▶ Exercise aim: Your reply should be a faithful copy of the records below, free of pictures.

▶ Material for this exercise:
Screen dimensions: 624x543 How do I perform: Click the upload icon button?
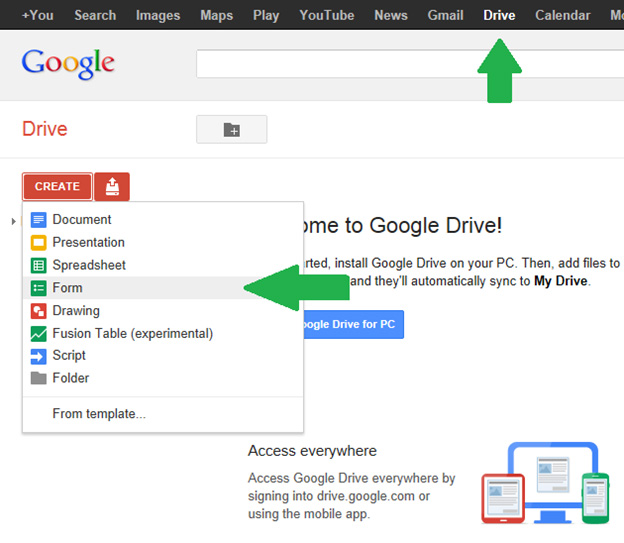coord(112,187)
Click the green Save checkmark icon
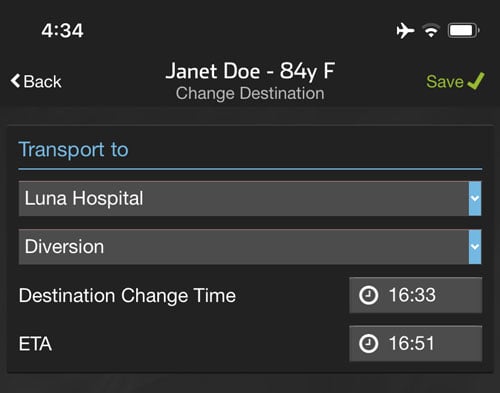Screen dimensions: 500x393 pos(476,81)
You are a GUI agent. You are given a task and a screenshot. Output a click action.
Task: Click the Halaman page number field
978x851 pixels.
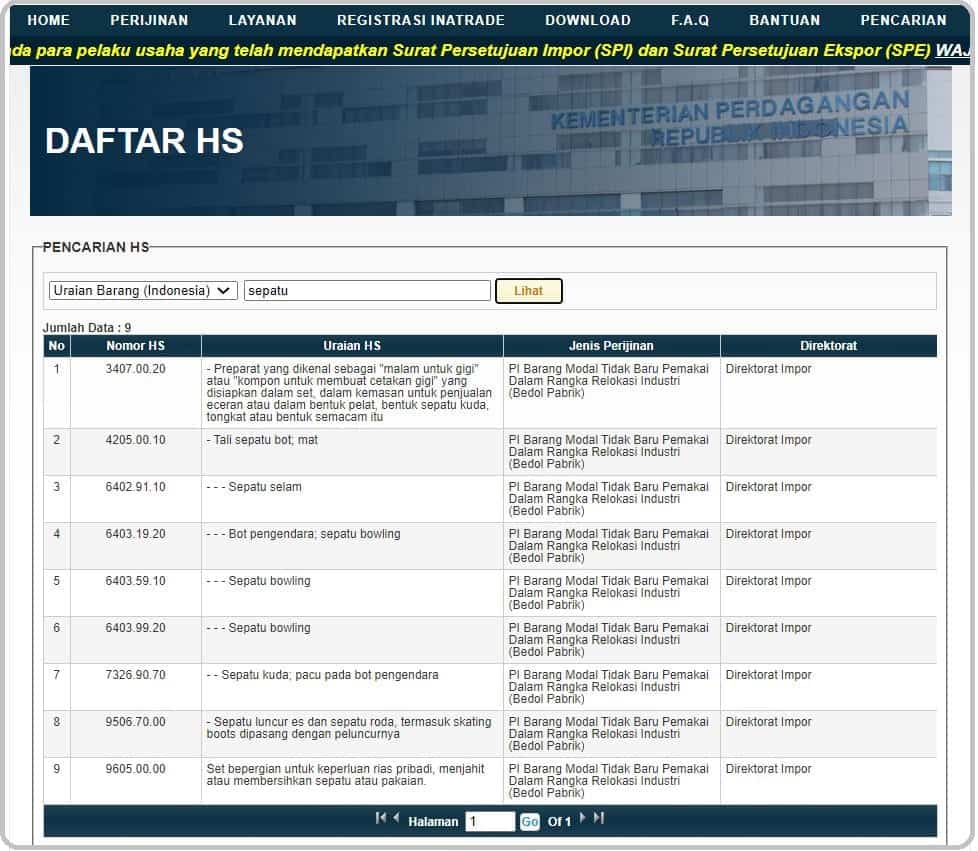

▶ Exercise result:
Screen dimensions: 624x543 How do I perform: Click the upload icon button?
coord(112,187)
Click the green Save checkmark icon
Screen dimensions: 500x393 pos(476,81)
You are a GUI agent. You are given a task and a screenshot. Output a click action.
Task: Click the Halaman page number field
978x851 pixels.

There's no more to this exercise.